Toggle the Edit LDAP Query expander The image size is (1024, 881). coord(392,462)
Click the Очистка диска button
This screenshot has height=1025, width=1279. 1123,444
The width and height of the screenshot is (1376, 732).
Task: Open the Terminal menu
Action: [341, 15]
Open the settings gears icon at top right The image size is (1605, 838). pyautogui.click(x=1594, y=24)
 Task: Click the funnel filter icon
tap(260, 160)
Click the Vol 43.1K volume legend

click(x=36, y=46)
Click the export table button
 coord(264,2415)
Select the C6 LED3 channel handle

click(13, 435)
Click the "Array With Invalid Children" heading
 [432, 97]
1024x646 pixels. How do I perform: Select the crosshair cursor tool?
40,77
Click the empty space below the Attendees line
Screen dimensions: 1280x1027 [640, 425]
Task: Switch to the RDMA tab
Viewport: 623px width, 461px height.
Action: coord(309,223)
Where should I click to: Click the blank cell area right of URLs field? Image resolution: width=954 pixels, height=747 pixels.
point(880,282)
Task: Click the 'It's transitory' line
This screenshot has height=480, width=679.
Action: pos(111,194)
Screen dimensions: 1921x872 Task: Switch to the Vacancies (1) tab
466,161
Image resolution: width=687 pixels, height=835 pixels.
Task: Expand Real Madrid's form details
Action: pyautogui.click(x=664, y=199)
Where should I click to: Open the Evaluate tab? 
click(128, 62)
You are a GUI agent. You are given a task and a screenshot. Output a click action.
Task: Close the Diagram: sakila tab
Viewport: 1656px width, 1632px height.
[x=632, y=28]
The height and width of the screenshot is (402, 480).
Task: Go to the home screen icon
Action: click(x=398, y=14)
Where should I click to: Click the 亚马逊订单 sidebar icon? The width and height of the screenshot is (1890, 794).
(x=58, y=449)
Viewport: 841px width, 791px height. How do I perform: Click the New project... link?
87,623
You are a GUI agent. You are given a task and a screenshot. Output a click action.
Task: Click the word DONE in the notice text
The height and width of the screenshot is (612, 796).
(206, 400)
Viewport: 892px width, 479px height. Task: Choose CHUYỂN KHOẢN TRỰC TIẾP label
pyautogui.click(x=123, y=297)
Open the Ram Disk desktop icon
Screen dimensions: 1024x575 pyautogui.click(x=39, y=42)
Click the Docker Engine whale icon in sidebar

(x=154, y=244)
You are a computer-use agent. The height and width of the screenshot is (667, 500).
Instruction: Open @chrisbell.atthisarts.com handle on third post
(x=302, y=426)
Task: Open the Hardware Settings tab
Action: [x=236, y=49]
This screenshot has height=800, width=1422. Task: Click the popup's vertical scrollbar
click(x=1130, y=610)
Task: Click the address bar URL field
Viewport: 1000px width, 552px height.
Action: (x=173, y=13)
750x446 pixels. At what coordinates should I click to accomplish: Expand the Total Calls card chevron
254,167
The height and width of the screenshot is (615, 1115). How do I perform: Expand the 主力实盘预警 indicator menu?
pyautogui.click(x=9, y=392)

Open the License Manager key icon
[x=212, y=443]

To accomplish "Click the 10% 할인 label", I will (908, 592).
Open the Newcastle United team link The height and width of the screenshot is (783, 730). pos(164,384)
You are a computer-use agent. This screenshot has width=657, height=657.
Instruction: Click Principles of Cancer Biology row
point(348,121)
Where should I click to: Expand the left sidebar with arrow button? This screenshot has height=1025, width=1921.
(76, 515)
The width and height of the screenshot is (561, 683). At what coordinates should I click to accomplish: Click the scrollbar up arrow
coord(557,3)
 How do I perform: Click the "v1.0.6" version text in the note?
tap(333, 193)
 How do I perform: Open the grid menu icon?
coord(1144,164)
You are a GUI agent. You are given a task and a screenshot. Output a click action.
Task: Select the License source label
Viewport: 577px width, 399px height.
####
**Work instruction**
Take every line from the records that holds "size" and copy it down.

**Answer to this task**
Toggle the Edit LDAP Query expander The image size is (1024, 881). coord(392,462)
Open the settings gears icon at top right The image size is (1605, 838). pyautogui.click(x=1594, y=24)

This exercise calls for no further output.